Jakarta (ANTARA News) - Kementerian Kesehatan mengungkapkan kesulitan penanganan kasus Kejadian Luar Biasa (KLB) Difteri dikarenakan adanya "carrier" atau orang yang membawa bakteri difteri namun tidak sakit atau tidak bergejala tetapi bisa menularkan difteri.
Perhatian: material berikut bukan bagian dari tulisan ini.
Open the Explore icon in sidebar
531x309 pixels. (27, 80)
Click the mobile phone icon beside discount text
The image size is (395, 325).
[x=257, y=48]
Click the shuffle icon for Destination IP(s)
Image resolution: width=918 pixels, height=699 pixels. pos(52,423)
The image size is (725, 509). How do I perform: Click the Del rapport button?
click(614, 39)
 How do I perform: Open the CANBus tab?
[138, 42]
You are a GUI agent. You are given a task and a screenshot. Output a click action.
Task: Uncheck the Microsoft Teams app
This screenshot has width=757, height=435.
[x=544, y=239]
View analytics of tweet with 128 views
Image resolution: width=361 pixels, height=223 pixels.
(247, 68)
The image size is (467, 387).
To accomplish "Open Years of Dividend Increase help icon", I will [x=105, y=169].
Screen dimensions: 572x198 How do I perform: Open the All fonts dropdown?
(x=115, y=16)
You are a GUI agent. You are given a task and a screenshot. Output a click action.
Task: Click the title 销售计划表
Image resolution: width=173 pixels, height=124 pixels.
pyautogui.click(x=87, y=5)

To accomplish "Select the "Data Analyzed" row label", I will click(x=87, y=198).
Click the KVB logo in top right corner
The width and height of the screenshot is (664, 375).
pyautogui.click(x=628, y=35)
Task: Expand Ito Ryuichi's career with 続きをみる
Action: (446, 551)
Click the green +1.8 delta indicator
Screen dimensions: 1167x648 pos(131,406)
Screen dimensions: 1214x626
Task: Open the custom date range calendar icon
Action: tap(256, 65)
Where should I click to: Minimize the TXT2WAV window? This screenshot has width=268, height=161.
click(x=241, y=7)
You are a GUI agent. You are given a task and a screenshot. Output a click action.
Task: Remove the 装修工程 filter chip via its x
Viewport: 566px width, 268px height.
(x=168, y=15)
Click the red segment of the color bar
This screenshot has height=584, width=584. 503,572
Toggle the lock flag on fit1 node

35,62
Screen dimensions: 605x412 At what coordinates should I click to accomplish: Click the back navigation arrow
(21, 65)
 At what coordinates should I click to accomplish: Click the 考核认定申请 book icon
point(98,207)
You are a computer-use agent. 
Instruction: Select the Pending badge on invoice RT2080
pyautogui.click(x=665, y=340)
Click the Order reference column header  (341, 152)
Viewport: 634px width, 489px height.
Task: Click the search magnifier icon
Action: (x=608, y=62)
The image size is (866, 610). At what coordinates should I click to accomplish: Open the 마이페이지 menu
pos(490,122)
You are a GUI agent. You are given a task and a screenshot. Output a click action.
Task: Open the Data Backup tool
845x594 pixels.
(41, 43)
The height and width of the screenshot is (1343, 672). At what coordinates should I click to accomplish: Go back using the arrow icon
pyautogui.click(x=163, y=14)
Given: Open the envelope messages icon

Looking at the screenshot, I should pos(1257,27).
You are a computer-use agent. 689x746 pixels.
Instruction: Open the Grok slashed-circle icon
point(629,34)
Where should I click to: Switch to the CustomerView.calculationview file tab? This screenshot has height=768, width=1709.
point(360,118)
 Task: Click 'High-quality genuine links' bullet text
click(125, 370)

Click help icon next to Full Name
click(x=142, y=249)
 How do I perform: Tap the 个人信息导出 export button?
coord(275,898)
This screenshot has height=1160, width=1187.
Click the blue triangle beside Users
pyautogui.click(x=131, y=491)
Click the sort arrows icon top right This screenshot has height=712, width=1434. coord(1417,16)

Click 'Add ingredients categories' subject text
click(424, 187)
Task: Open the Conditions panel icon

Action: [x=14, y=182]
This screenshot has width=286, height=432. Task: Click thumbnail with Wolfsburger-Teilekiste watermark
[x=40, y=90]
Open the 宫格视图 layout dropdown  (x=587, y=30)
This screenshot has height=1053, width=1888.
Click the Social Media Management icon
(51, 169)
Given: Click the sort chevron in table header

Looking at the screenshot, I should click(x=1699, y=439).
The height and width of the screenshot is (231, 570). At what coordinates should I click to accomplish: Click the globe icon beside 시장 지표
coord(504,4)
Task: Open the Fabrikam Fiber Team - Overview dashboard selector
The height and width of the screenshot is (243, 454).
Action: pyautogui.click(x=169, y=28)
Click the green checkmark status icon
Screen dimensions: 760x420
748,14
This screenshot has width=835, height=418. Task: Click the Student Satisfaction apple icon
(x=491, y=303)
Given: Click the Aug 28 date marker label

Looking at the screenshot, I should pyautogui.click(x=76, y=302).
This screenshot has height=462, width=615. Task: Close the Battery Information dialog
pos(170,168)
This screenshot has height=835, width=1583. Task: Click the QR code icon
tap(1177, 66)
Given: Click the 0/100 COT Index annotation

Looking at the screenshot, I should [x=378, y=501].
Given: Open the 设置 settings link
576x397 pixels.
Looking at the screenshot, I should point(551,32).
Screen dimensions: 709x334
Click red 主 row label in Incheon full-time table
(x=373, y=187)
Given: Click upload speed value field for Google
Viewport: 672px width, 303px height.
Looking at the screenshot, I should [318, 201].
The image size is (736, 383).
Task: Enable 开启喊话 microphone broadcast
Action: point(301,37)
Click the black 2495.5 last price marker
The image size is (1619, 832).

Mengutip keterangan tertulis dari laman resmi Kementerian Kesehatan di Jakarta, Rabu, disebutkan salah satu faktor yang membuat penanggulangan KLB menjadi lebih sulit adalah karena adanya orang sehat yang tidak menunjukkan gejala Difteri namun bisa menularkannya pada orang lain.

Kementerian Kesehatan mengimbau masyarakat menerapkan perilaku hidup bersih dan sehat menjadi penting dalam setiap kesempatan.

Bagi orang yang batuk atau bersin diharapkan menerapkan etiket batuk dengan menggunakan masker atau menutup mulut saat batuk.

Karena penyakit Difteri sangat mudah menular melalui percikan ludah atau air liur penderita kepada orang lain yang berada dekat dengannya.

Data Kemenkes sampai dengan 25 Desember 2017 tercatat sebanyak 907 kasus difteri di seluruh Indonesia dengan 44 di antaranya meninggal dunia. Kasus difteri dilaporkan terjadi di 164 kabupaten kota dari 29 provinsi.

Dijelaskan pula KLB Difteri saat ini memiliki gambaran berbeda daripada KLB sebelumnya yang pada umumnya menyerang anak balita.

Sementara KLB kali ini ditemukan pada kelompok umur 1?40 tahun di mana 47 persen menyerang anak usia sekolah yaitu 5?14 tahun dan 34 persen menyerang umur di atas 14 tahun.

Data tersebut menunjukkan proporsi usia sekolah dan dewasa yang rentan terhadap Difteri cukup tinggi.

Imunisasi ulang vaksin difteri atau "Outbreak Response Immunization" (ORI) tahap pertama sudah dimulai pada 11 Desember 2017 lalu di tiga provinsi yaitu DKI Jakarta, Jawa Barat, dan Banten.

Imunisasi ulang untuk tahap dua akan dilaksanakan di tiga provinsi yang sama dan dijadwalkan pada 11 Januari 2018.